____ Extrait choisi

Publié le 11 mai 2009 par Juan
Mardi 5 mai, Eric Woerth, le ministre du Budget, rassemblait 600 contrôleurs des impôts (sur 23 000) à Bercy. Il leur a rappelé que la fraude à l'impôt et aux dispositifs sociaux devait coûter environ 30 milliards d'euros par an à l'Etat et aux organismes concernés.
Fraude sociale...
"La fraude, on a un peu de mal à la mesurer parce qu'elle n'est par définition pas révélée, mais selon les derniers rapports, c'est de l'ordre de 30 milliards d'euros pour la fraude fiscale et la fraude sociale" a expliqué le ministre sur i-télé le même jour. Il estime que la fraude aux organismes sociaux (sécu, etc) représente environ la moitié de cette somme. Il chiffre aussi à 4 milliards d'euros la fraude détectée.

________
____ Données enregistrées

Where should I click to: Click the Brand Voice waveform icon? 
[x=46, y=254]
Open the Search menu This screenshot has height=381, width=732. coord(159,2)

________

* [Objectif] Reproduisez mot pour mot l'intégralité de l'extrait sur la fraude fiscale et sociale. Appuyez-vous uniquement sur l'extrait.

* [Solution]
Publié le 11 mai 2009 par Juan
Mardi 5 mai, Eric Woerth, le ministre du Budget, rassemblait 600 contrôleurs des impôts (sur 23 000) à Bercy. Il leur a rappelé que la fraude à l'impôt et aux dispositifs sociaux devait coûter environ 30 milliards d'euros par an à l'Etat et aux organismes concernés.
Fraude sociale...
"La fraude, on a un peu de mal à la mesurer parce qu'elle n'est par définition pas révélée, mais selon les derniers rapports, c'est de l'ordre de 30 milliards d'euros pour la fraude fiscale et la fraude sociale" a expliqué le ministre sur i-télé le même jour. Il estime que la fraude aux organismes sociaux (sécu, etc) représente environ la moitié de cette somme. Il chiffre aussi à 4 milliards d'euros la fraude détectée.